CDC Group, the UK’s development finance institution, on Thursday announced that it had exceeded its 2020 commitment to invest £2 billion in Africa over the last two years. The company, which is soon to be renamed British International Investment (BII), said it had invested close to £2.2 billion in total in African businesses in 2020 and 2021, despite the unprecedented upheaval caused by the Covid pandemic.
Nick O’Donohoe, chief executive of CDC/BII, said: “I am delighted that we exceeded the ambitious target we set at the Africa Investment Summit held in London in 2020. This was during a period when CDC rapidly pivoted to support our portfolio and mitigate the economic fallout of the pandemic in the countries in which we invest. The role of DFIs such as CDC was vital in supporting vulnerable countries that did not have the financial reserves to protect their economies.”
“Moving forward, British International Investment intends to invest between £1.5 and £2 billion per annum between 2022 and 2026 to support the UK government’s Clean Green Initiative and to create productive, sustainable and inclusive economies in Africa, parts of Asia and the Caribbean.”

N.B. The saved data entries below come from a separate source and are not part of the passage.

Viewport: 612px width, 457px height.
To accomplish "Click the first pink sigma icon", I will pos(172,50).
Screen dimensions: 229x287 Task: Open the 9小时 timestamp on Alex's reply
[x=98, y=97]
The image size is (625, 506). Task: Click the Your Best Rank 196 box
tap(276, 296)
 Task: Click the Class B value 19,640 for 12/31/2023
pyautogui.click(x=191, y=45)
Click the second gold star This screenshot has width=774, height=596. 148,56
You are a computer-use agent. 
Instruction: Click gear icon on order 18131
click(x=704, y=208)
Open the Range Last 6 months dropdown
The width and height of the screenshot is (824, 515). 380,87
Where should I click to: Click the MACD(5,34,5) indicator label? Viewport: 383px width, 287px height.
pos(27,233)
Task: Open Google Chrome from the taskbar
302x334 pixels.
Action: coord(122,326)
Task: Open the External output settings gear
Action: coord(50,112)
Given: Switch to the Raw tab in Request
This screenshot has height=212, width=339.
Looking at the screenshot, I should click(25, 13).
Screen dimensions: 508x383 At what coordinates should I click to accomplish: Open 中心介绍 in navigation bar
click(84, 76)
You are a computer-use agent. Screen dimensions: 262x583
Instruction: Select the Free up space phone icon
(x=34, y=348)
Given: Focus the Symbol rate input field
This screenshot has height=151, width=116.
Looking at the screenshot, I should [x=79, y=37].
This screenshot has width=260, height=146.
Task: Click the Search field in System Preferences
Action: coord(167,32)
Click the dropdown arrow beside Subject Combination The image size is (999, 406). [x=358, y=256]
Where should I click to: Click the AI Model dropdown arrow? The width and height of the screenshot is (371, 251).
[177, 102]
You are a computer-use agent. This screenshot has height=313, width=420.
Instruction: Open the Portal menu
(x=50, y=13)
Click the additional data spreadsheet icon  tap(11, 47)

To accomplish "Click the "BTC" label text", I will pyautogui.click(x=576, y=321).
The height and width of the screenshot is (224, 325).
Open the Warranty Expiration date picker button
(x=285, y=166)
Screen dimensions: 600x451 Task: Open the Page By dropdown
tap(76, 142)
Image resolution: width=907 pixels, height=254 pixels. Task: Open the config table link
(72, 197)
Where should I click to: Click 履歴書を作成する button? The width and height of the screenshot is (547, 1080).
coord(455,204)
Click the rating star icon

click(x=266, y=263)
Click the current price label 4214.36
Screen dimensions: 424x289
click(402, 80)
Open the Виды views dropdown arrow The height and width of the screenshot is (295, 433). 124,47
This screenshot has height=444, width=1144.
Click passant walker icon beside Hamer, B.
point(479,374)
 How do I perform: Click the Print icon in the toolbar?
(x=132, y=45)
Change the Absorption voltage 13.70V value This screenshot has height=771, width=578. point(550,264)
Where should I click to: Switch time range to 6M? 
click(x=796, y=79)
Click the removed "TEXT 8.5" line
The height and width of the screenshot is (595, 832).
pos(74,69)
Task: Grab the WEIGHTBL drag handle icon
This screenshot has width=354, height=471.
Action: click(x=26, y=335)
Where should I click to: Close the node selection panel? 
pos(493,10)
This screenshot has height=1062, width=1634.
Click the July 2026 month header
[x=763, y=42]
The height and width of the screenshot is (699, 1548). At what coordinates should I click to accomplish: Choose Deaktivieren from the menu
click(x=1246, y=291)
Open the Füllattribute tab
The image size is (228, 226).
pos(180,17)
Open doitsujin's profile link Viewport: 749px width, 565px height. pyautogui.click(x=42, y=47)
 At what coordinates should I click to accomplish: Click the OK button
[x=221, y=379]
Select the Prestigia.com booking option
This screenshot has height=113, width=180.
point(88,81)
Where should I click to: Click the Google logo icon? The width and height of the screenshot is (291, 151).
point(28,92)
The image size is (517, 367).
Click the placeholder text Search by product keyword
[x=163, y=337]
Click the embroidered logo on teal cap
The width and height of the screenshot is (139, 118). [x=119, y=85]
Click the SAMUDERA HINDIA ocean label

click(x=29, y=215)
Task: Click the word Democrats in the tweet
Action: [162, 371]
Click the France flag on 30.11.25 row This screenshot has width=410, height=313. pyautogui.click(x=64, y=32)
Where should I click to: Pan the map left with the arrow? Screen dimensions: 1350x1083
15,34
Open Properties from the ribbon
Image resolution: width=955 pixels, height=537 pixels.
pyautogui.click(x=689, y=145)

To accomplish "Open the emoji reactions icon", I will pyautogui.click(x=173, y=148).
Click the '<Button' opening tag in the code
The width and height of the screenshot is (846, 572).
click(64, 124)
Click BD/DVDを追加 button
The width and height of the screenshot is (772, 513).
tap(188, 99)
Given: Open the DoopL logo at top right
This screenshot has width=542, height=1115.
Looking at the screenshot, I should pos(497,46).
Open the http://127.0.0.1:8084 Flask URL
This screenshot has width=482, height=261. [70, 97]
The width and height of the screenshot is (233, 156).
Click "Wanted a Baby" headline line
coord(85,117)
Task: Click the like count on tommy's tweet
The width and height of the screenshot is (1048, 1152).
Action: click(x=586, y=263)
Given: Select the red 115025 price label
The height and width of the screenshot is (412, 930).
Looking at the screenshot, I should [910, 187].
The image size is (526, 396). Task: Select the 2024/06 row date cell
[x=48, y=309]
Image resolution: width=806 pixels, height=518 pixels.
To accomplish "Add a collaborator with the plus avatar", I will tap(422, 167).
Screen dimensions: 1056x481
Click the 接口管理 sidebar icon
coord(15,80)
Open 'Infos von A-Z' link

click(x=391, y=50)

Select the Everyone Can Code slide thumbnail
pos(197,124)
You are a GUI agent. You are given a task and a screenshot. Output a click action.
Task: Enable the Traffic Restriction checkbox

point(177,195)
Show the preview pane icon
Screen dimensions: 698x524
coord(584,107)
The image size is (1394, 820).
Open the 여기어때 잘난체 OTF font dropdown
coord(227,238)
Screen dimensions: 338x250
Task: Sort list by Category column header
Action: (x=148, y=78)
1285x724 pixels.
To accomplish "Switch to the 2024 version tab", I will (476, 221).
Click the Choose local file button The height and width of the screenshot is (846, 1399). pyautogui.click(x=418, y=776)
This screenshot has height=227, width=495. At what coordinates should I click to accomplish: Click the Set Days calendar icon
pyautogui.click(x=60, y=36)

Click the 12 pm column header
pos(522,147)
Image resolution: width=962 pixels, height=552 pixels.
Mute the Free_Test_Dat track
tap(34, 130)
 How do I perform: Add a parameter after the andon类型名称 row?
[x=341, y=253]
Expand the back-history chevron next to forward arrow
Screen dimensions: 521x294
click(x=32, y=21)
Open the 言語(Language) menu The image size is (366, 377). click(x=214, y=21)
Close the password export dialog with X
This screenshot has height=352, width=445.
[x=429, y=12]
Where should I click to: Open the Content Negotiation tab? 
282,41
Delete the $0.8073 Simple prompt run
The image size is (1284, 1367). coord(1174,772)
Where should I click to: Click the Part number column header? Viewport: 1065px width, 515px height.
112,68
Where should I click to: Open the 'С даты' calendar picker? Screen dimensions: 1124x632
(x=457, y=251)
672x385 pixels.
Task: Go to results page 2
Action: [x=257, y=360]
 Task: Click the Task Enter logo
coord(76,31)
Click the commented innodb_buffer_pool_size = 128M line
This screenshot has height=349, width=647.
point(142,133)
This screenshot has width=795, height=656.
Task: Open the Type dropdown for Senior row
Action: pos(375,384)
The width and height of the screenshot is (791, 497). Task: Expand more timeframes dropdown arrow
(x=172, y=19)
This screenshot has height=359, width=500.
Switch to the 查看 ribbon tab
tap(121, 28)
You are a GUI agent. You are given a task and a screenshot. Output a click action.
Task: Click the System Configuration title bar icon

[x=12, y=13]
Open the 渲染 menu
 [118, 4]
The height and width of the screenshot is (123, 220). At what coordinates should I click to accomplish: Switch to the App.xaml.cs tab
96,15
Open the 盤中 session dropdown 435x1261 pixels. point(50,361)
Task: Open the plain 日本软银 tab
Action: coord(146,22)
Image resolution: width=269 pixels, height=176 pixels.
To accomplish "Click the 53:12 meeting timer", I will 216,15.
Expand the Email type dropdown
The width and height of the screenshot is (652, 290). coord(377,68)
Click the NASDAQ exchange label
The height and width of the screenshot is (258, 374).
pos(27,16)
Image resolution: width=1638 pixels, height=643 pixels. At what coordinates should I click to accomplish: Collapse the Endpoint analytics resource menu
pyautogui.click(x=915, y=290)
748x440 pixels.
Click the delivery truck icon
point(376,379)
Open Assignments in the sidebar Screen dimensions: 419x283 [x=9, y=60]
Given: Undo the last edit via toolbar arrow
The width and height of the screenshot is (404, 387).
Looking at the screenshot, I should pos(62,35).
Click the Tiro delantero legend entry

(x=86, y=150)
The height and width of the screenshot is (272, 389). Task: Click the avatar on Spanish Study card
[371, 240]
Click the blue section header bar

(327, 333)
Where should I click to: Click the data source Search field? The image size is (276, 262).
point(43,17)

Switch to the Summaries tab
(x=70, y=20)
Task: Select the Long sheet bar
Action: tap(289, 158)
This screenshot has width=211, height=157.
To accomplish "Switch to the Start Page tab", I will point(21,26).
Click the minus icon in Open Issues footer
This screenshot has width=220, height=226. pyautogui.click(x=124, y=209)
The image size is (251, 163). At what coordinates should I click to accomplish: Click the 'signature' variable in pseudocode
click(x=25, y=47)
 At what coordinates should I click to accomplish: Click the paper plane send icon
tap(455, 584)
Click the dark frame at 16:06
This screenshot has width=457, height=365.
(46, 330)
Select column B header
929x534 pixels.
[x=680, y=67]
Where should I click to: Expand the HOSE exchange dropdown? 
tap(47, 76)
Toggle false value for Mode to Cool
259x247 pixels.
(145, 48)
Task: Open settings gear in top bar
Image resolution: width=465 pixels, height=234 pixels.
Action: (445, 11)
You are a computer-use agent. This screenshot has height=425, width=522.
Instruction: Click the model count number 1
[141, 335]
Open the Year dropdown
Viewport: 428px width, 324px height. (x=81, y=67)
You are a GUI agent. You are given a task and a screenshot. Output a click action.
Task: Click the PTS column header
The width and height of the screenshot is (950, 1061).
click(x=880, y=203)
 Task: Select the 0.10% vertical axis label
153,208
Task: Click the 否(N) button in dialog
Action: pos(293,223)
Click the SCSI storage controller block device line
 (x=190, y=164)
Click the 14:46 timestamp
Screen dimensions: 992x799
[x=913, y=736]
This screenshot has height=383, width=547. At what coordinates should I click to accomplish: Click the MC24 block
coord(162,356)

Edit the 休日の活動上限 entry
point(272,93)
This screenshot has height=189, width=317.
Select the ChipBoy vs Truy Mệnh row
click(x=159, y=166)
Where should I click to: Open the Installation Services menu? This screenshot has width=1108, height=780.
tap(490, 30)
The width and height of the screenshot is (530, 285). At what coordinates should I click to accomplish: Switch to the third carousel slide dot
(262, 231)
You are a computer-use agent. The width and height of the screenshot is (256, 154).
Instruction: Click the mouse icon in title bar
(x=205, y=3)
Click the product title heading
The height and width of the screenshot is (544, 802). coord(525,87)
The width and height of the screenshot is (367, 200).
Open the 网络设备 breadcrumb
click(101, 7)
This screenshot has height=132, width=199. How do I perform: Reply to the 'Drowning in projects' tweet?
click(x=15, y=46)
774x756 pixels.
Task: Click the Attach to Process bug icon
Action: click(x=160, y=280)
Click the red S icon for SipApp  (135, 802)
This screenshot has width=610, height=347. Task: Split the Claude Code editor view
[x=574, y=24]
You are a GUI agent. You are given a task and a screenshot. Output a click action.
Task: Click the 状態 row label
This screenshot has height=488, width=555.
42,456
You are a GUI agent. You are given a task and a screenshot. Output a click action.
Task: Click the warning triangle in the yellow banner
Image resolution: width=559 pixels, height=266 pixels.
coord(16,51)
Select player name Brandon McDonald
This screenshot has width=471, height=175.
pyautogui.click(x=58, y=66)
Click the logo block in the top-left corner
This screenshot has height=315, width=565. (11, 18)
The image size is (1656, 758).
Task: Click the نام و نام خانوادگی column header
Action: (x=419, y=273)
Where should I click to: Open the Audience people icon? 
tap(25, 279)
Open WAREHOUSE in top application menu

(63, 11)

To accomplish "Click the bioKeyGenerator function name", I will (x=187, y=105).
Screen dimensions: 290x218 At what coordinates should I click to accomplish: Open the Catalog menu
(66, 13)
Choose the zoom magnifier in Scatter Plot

Last year saw CDC/BII make its largest-ever deal in Africa – a partnership with DP World worth up to $1.7 billion – to significantly boost the continent’s ability to trade globally by expanding its port capacity. Other key investments include Liquid Telecom, which is building a pan-African fibre-optic network, and in the Global Partnership for Ethiopia, a consortium led by Vodafone to build a new, world-class mobile network in Ethiopia.
Investing in clean infrastructure will be central to BII’s strategy over the next five year period. At least 30 per cent of total investment by value will go into climate finance. Among the major clean infrastructure investments made in Africa by the company over the last strategy period was a $100 million (£75.5 million) commitment to the Nachtigal Hydro Power in Cameroon, $50 million (£36.8 million) for the Malindi Solar Project in Kenya [which became operational recently] and $50 million (£36.8 million) for ACWA Power in South Africa.
Speaking on Thursday at the 2022 Africa investment conference, Chris Chijiutomi, director and head of Infrastructure Equity, Africa and Pakistan, at CDC/BII, said: “Clean infrastructure investment for British International Investment will go beyond renewables. Clean water provision, forestry and agritech, for example, will become increasingly important moving forward.
“We also continue to power Africa’s growth through our investee company Globeleq which last year succeeded in securing 1.4GW of wind and solar projects in South Africa.” In addition to investing in utility-scale projects, BII will prioritise technology-backed Venture Capital opportunities in smaller businesses that have the potential to deliver innovative, local solutions to mitigate the impacts caused by the climate crisis.